[Aim of the task] A partial copy is required: transcribe exactly the lines from the one containing "Where should I click to: Click" through the last line below, without any pictures.

[Information]
┌────────

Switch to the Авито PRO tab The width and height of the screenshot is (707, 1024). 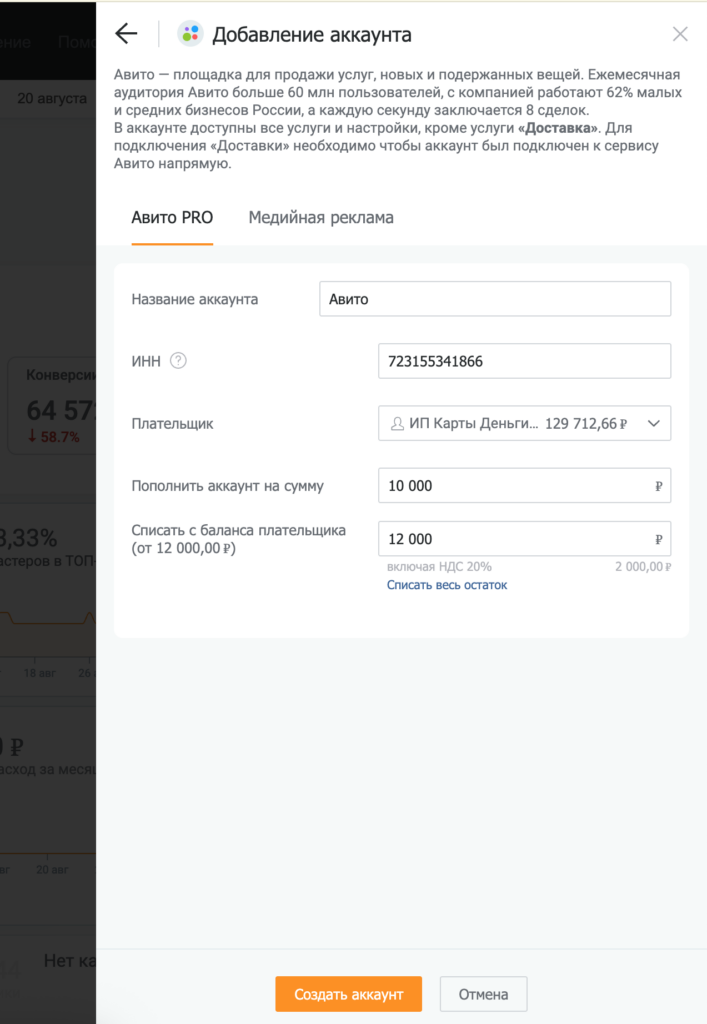(x=172, y=217)
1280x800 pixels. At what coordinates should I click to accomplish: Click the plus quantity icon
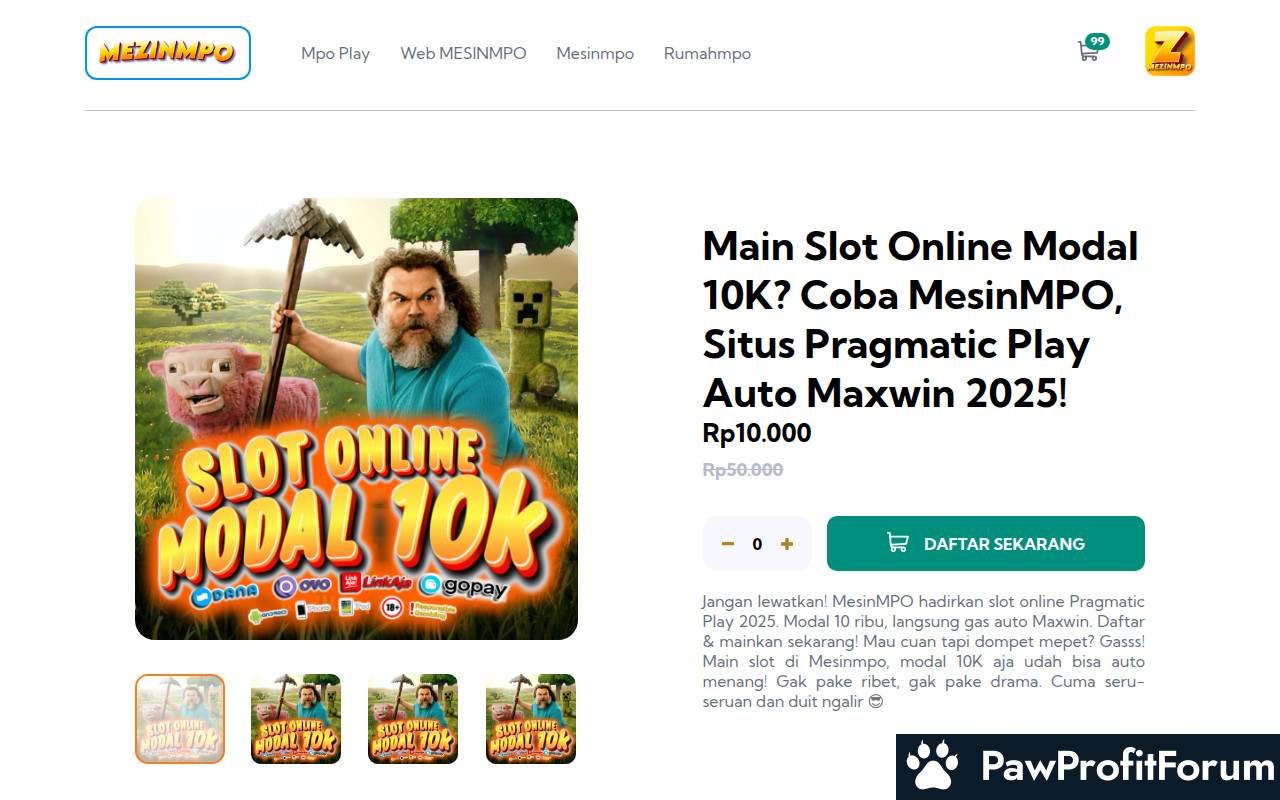787,544
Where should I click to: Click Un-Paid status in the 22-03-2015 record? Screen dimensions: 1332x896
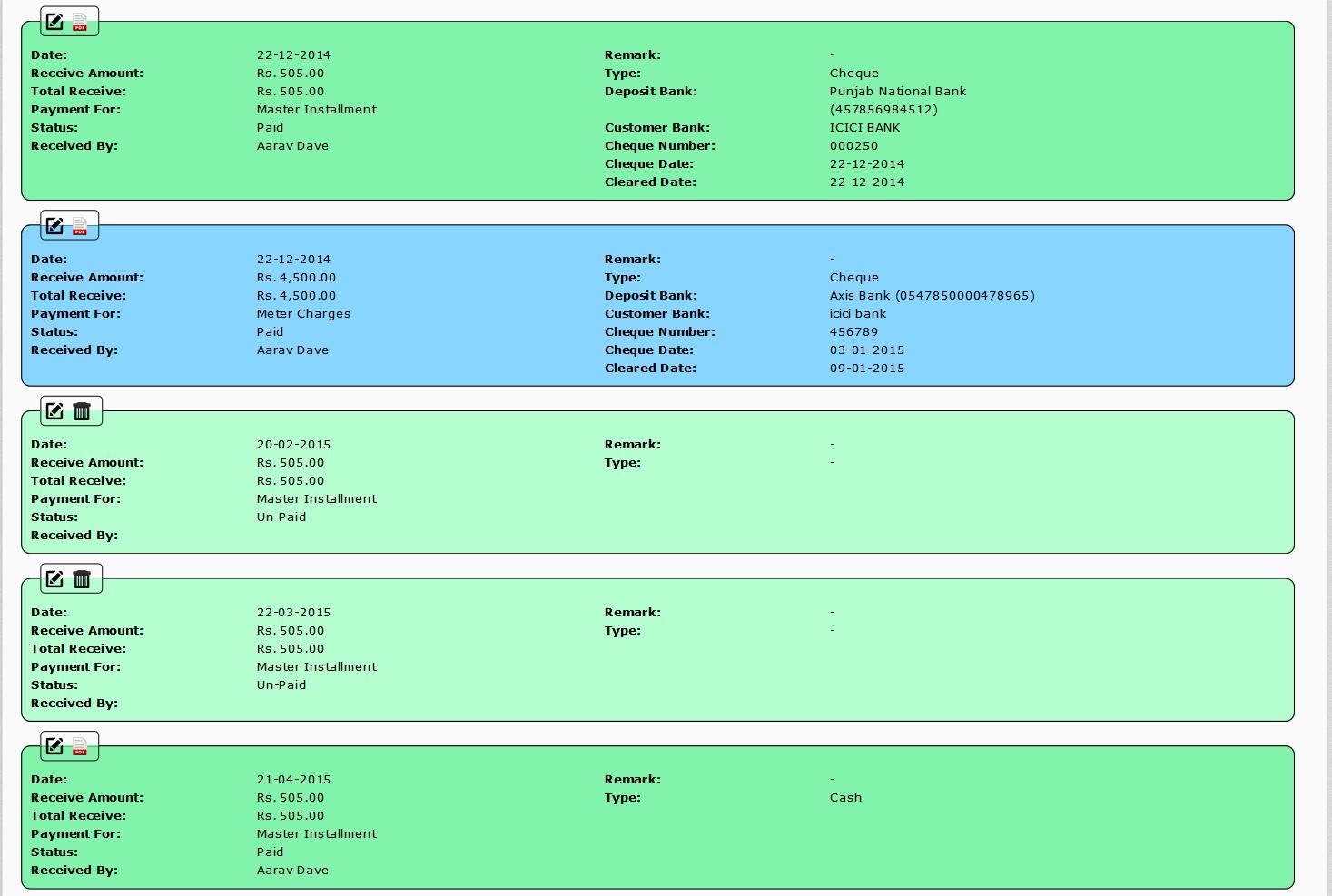pos(281,685)
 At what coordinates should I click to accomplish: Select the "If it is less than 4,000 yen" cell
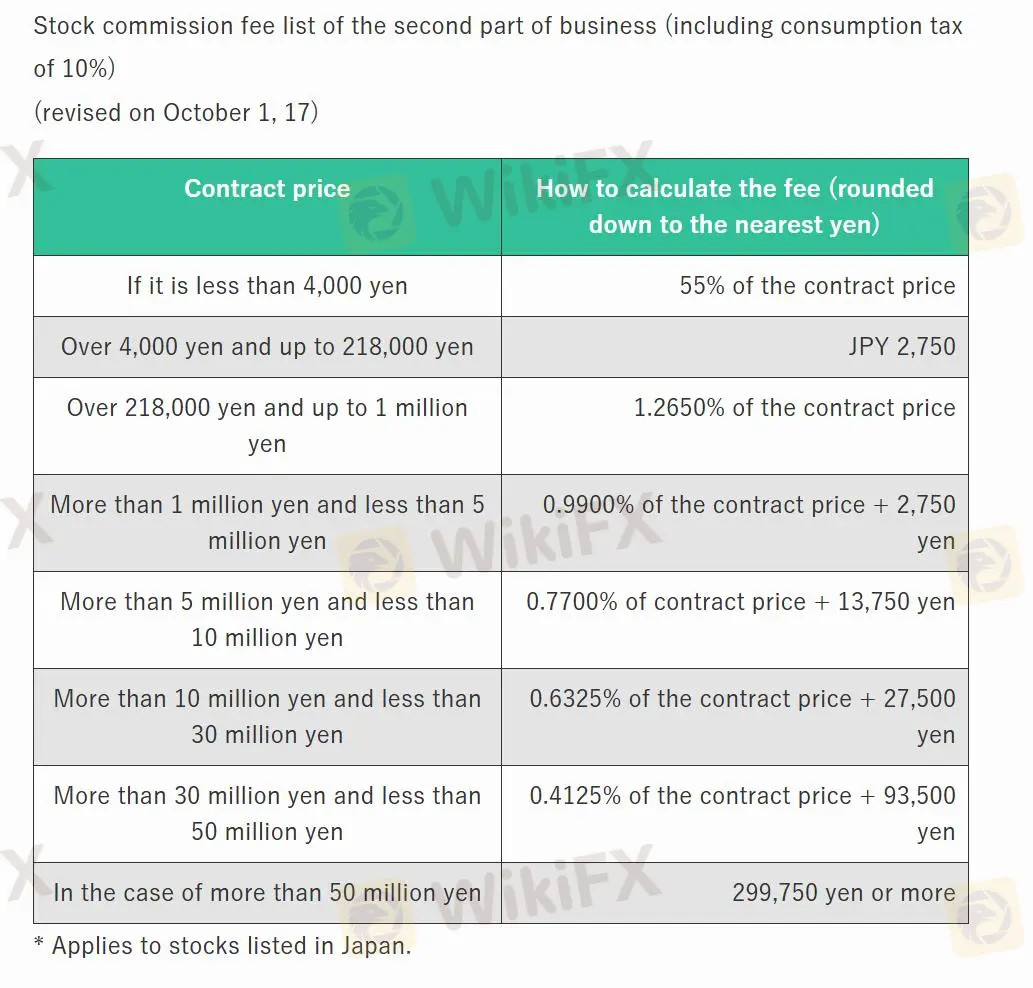click(267, 286)
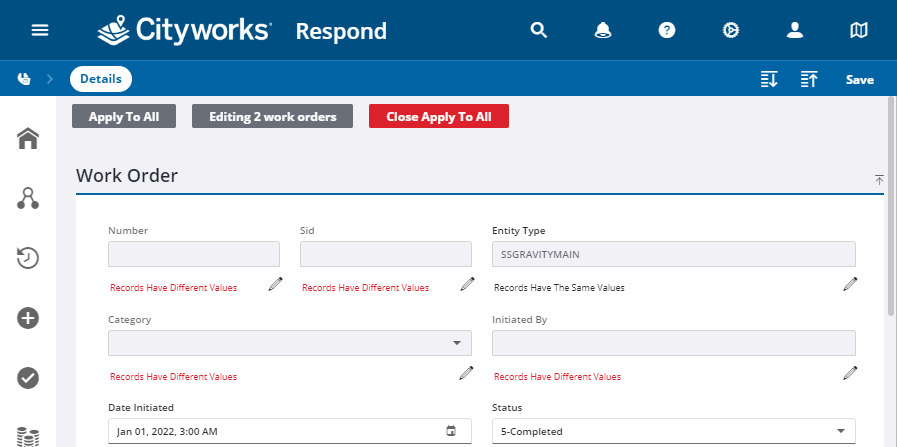Open the user profile icon
897x447 pixels.
795,30
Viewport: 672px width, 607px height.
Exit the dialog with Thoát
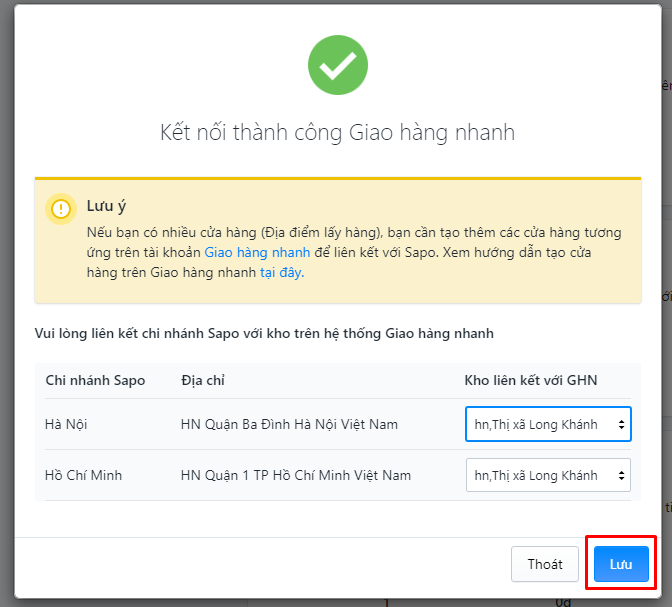tap(545, 564)
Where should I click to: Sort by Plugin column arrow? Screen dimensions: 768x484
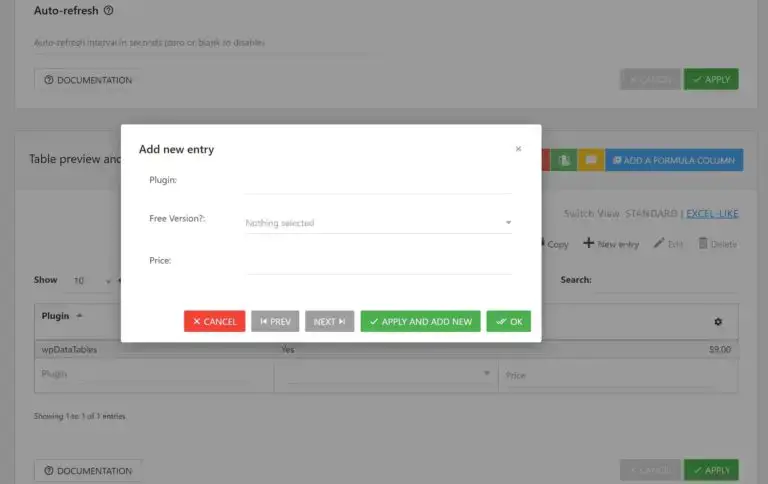point(79,316)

└────────

[Result below]
Where should I click to: Click Un-Paid status in the 22-03-2015 record? Screen dimensions: 1332x896
pos(281,685)
 At what coordinates should I click to accomplish: Select the "If it is less than 4,000 yen" cell
click(267, 286)
Open the user profile icon
897x447 pixels.
795,30
Viewport: 672px width, 607px height.
Exit the dialog with Thoát
tap(545, 564)
Where should I click to: Sort by Plugin column arrow? Screen dimensions: 768x484
point(79,316)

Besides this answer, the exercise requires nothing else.